:: AVAILABLE DATA ::
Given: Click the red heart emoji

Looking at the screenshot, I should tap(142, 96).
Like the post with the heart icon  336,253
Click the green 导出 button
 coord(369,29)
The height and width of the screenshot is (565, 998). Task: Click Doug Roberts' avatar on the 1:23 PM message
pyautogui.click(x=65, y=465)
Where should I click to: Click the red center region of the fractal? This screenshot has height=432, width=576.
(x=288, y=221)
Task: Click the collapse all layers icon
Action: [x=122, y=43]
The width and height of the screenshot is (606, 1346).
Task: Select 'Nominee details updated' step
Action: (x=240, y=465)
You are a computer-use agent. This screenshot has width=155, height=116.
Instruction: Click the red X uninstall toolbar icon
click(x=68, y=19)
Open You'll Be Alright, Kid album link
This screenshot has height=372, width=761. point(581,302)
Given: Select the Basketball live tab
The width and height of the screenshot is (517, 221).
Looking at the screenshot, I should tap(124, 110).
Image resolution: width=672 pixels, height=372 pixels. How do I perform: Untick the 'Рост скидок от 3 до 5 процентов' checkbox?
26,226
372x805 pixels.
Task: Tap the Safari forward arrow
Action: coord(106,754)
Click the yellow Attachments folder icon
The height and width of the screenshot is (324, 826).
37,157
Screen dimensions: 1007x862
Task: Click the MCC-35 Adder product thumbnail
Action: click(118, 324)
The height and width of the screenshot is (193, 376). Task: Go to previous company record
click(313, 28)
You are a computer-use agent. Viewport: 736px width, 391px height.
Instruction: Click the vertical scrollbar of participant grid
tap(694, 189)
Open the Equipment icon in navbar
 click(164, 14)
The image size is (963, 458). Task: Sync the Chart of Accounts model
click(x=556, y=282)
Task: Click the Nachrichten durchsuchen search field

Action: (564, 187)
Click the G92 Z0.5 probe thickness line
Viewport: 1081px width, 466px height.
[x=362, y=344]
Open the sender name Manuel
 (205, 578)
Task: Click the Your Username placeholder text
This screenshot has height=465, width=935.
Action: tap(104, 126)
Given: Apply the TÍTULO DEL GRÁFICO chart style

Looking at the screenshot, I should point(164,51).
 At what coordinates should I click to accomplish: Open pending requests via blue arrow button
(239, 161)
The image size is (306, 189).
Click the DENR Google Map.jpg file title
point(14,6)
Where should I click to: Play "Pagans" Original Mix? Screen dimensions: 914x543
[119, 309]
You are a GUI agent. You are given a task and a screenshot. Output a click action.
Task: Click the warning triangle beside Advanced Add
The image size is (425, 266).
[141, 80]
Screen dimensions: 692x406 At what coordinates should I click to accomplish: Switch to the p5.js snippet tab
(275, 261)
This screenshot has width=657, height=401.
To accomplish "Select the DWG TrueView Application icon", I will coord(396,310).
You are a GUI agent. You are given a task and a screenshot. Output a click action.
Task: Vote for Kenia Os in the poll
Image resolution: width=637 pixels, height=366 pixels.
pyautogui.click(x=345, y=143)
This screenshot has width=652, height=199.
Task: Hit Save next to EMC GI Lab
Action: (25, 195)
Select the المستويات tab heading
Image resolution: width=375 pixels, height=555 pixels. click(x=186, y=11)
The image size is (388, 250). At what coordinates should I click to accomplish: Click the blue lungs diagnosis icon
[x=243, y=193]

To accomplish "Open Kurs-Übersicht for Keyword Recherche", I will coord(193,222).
:::
→ TASK:
Gather up the lines containing the word "will" from these records and copy them.

→ ANSWER AREA:
To accomplish "Select the DWG TrueView Application icon", I will coord(396,310).
To accomplish "Open Kurs-Übersicht for Keyword Recherche", I will coord(193,222).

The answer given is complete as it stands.